◆ Work to be completed: Beginning with the line containing "For every named target in this 341×2576" and ending with the last line of the entries below, copy each line exactly and nothing else.

◆ Extracted records:
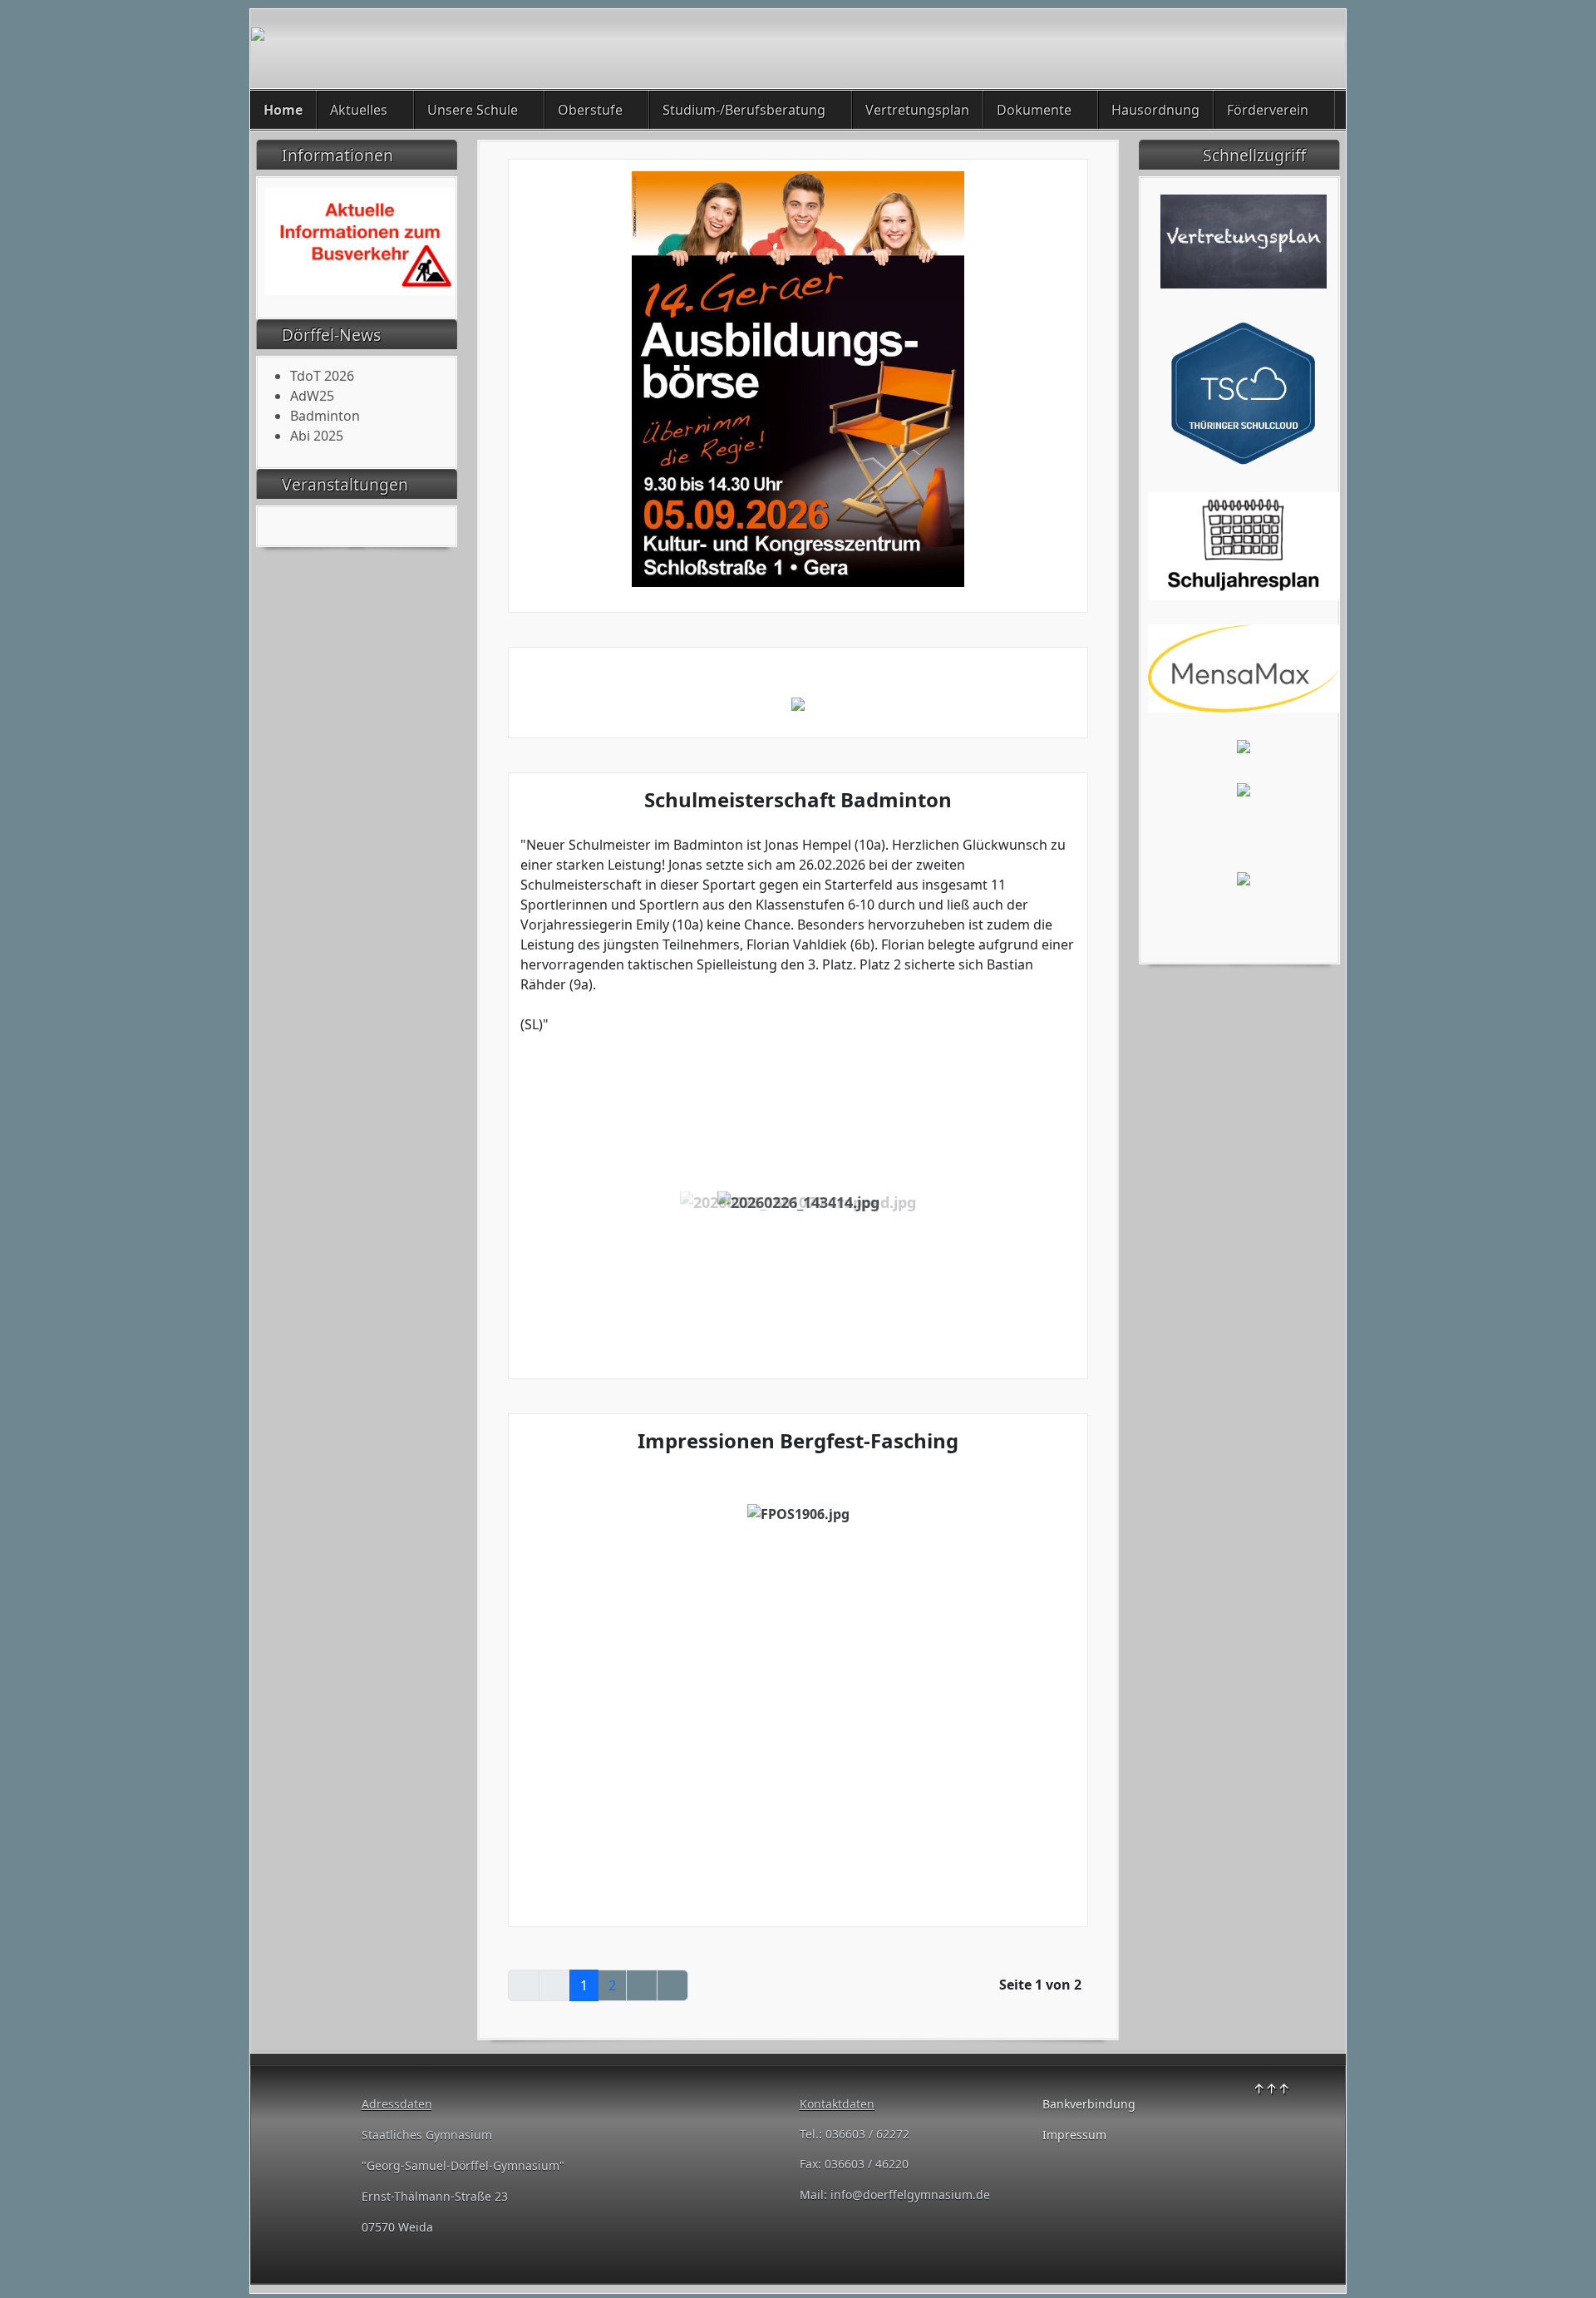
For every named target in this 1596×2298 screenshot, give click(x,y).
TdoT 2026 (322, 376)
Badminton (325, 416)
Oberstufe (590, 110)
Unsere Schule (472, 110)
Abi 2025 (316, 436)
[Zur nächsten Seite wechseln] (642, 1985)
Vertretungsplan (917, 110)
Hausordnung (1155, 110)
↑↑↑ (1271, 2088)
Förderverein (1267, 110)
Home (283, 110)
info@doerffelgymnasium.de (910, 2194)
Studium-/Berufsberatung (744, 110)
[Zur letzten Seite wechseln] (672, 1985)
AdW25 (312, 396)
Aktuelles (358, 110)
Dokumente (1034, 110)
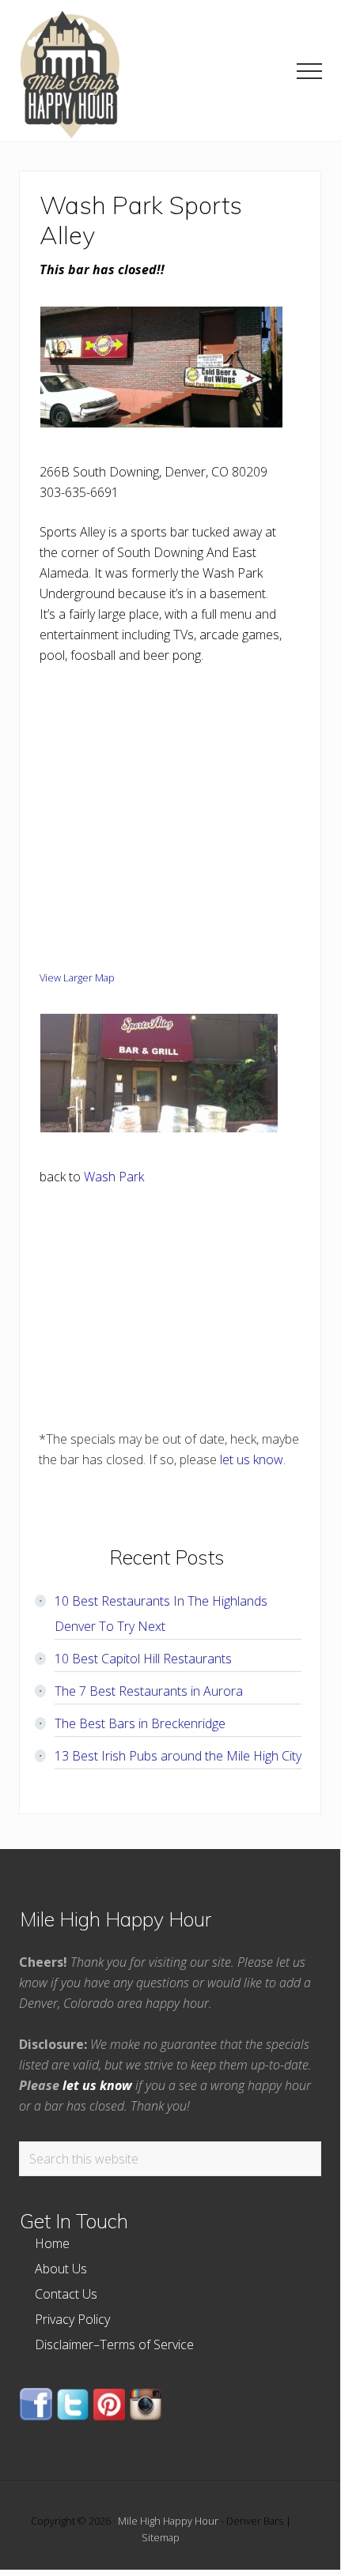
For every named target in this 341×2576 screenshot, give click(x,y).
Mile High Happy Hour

◆ Reply to the task:
For every named target in this 341×2576 screenshot, give click(x,y).
Mile High Happy Hour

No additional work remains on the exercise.